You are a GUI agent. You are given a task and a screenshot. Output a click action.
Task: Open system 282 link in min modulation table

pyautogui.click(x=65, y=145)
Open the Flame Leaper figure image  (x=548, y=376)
* * *
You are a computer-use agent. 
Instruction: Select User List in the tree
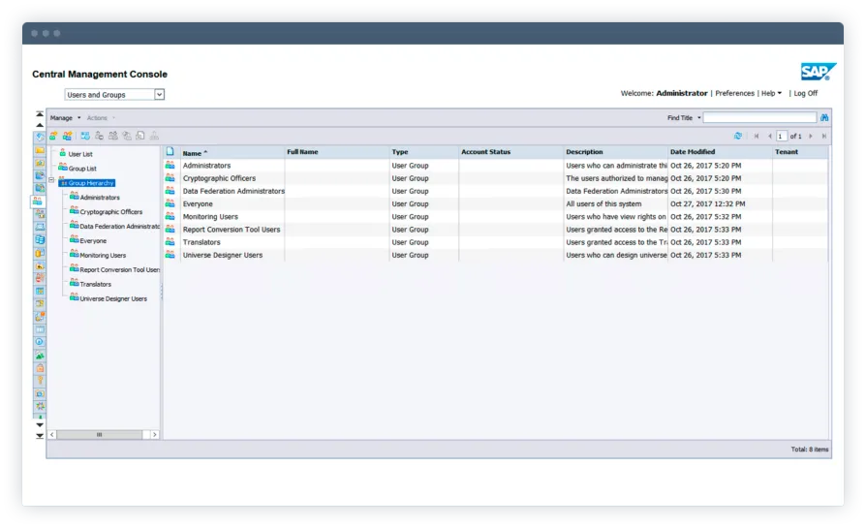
...
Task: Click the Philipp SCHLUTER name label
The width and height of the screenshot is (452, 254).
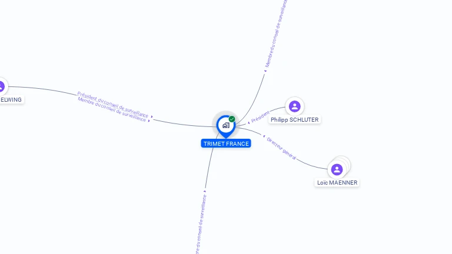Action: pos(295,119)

## Action item
For the word "agent", find all matching lines in the entries above and copy them out.

## Result of the task
You are a GUI agent. You are given a task and a screenshot. Output a click action.
You are a computer-use agent. 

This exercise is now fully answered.